Tris C left this review about Real Ale

This so-called 'liquid delicatessen' opened just a few weeks ago and is in effect an off-licence/bar shop conversion situated in an attractive bijou parade of shops just 50 yards from the Prince Alfred. It's a small venue with plain white walls, a pale boarded floor, ceiling fans, muted music and brightly lit with the little bar at the rear behind which are dispensed eight beers from keg; so no real ale then. The left and right walls are flanked with glass-fronted chiller cabinets displaying a wide variety of beers in cans, bottles and kegs as well as bottles of wine and an obligatory choice of gins which for some reason people are drinking again, Hogarth's message seemingly having fallen on deaf ears. The bar doesn't sell food, just crunchy bar snacks. There are two high tables each with two stools to the windows and a more centrally located high setup to seat four; there are stairs down to further seating but as the area went unexplored, their height was undetermined.

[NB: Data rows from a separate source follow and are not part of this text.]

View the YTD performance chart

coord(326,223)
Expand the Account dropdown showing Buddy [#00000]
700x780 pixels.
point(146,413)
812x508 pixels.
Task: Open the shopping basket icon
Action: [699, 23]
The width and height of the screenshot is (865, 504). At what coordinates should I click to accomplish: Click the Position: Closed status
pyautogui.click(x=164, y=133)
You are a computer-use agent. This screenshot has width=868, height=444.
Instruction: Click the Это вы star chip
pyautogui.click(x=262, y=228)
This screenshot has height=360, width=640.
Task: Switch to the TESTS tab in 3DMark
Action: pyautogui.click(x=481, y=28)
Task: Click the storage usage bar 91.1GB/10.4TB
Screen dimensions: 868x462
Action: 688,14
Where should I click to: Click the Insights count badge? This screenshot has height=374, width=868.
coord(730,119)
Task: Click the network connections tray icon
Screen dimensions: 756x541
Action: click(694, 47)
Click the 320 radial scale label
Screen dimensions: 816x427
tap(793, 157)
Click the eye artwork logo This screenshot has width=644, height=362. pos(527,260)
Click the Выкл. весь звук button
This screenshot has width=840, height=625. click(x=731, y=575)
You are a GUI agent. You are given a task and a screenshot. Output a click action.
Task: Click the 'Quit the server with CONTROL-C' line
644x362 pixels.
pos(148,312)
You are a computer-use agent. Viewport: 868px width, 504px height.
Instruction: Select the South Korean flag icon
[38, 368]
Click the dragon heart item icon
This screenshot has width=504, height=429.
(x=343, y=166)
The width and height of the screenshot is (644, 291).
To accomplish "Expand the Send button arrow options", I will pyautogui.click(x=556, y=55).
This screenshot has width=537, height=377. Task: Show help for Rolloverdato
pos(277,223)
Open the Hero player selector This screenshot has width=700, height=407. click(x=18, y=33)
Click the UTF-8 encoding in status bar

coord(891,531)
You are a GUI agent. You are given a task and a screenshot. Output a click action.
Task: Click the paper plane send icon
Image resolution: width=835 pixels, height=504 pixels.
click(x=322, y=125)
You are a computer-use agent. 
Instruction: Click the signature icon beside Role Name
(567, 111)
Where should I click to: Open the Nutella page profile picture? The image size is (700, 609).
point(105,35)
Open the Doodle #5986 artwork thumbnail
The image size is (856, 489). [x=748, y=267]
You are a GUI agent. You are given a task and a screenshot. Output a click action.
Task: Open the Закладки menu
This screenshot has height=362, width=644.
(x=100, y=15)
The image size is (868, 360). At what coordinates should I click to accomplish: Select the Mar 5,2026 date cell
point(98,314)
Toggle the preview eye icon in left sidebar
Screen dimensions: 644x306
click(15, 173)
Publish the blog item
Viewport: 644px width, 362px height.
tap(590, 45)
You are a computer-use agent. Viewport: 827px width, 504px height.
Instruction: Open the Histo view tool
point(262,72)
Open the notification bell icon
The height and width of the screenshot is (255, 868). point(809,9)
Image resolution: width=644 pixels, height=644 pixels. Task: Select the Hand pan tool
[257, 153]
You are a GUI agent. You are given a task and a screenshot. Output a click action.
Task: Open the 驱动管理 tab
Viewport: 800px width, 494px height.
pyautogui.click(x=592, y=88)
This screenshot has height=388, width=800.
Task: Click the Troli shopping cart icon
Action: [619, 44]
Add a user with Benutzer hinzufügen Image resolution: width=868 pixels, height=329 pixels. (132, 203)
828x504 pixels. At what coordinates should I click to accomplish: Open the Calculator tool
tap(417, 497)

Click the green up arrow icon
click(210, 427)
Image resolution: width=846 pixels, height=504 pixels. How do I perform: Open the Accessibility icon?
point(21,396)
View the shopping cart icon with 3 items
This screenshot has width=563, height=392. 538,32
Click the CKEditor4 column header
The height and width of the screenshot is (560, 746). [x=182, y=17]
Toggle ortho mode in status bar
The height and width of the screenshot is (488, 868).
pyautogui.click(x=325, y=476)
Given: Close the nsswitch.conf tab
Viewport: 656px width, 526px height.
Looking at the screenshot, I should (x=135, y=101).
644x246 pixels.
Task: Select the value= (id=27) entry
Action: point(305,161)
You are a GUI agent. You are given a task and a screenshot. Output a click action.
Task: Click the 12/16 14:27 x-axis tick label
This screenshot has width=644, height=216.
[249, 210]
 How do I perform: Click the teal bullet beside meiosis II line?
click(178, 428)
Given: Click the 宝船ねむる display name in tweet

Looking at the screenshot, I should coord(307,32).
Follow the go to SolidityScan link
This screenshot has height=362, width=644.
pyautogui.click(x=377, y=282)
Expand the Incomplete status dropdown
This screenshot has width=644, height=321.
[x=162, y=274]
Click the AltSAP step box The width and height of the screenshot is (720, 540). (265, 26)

On our visit we were greeted by a very charming and friendly member of staff who brought us our drinks, as is obviously the custom here, a couple of minutes after ordering.
As mentioned, there are eight beers dispensed from keg via a wall to the bar's rear, all available in not just pints but also in 2/3rds and litres. We both plumped for the Moncada's Formosa Real Ale as it was the only beverage to include the words 'real' and 'ale' in the description. I wasn't what I would call real ale though I'm happy to be corrected, but it was quite pleasant enough being cool, the sort of thing I'd welcome in a pub garden in the height of summer. It was also reasonably priced too at £3.25. A pint would have cost £4.25 and a litre £6.45.
This is an interesting little place and may well be a good off-licence but as a drinking establishment I think it's a little flawed. It's not exactly homely being a little like drinking in a doctor's waiting room; it doesn't exactly cosset and it's certainly not spacious.
That said, I hope it survives and is probably worth a visit if only for the mild novelty factor.